***** Supplied information *****

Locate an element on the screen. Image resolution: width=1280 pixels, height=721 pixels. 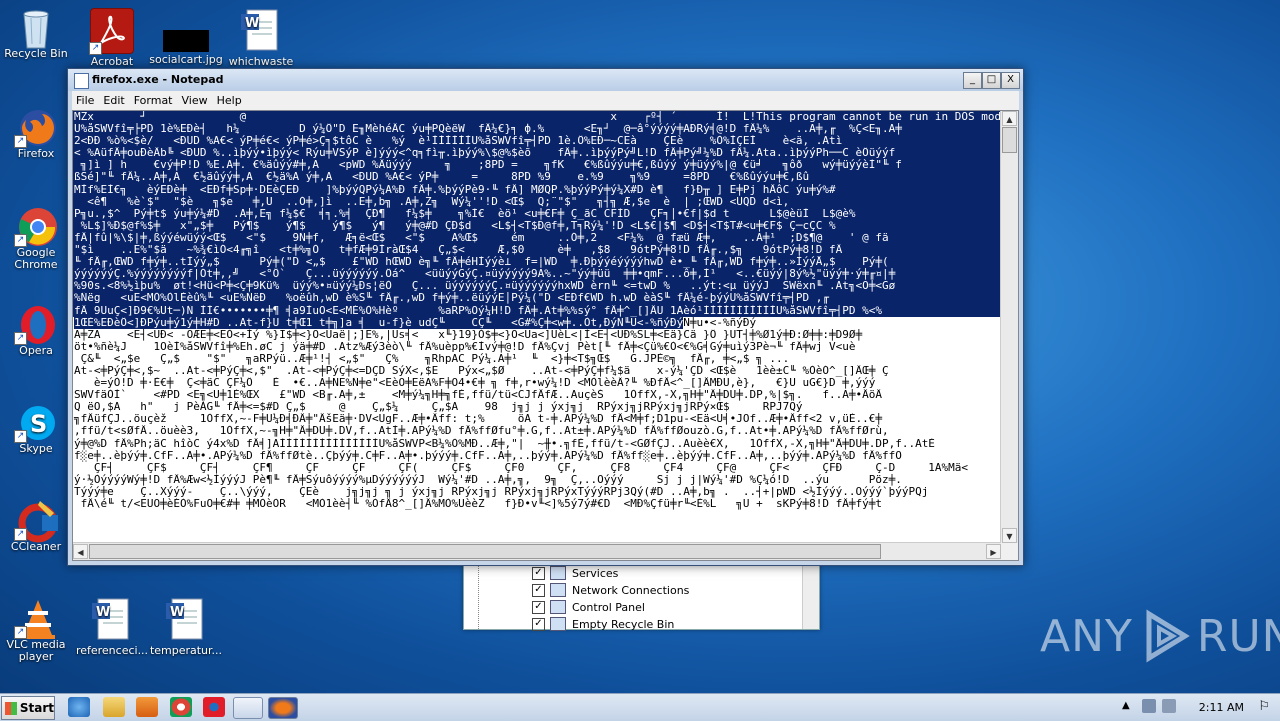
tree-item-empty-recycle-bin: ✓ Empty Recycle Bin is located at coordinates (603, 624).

*****
***** Supplied information *****

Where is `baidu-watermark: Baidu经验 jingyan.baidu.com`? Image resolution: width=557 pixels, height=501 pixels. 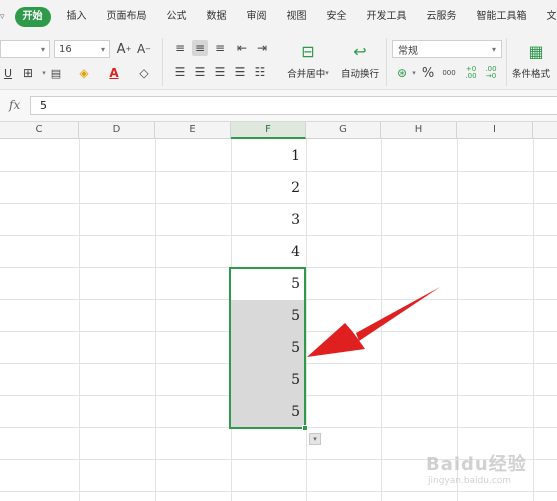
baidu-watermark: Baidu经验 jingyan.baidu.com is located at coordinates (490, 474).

*****
***** Supplied information *****

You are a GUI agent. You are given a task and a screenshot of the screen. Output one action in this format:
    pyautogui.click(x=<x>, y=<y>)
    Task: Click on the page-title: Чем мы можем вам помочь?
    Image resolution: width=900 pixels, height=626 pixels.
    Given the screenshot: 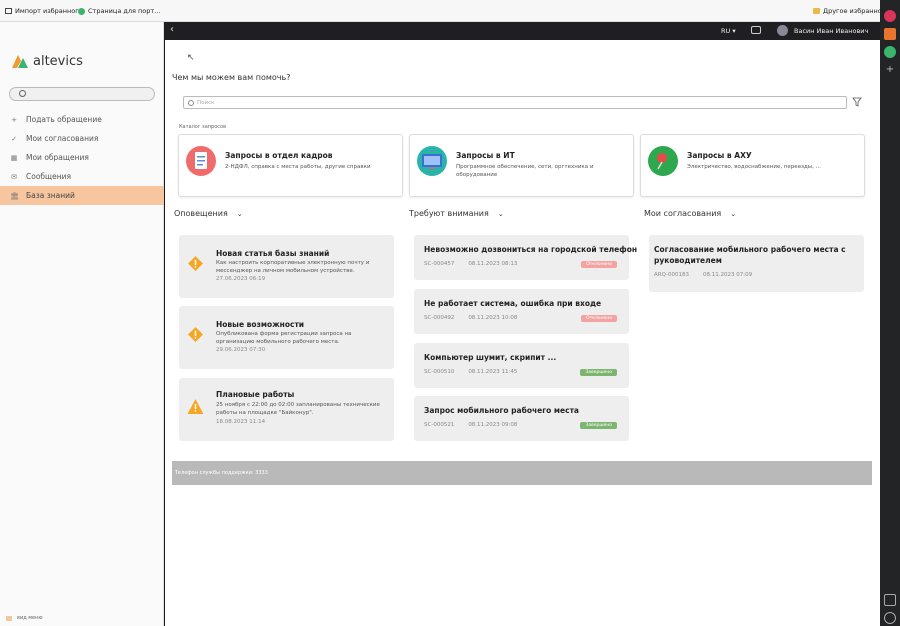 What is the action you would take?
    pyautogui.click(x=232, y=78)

*****

Work task — Please write out the lines from the one containing "pixels, height=501 pixels." up to and including the one containing "baidu-watermark: Baidu经验 jingyan.baidu.com is", leaving the pictures out.

Exercise result —
Where is `baidu-watermark: Baidu经验 jingyan.baidu.com`? Image resolution: width=557 pixels, height=501 pixels. 
baidu-watermark: Baidu经验 jingyan.baidu.com is located at coordinates (490, 474).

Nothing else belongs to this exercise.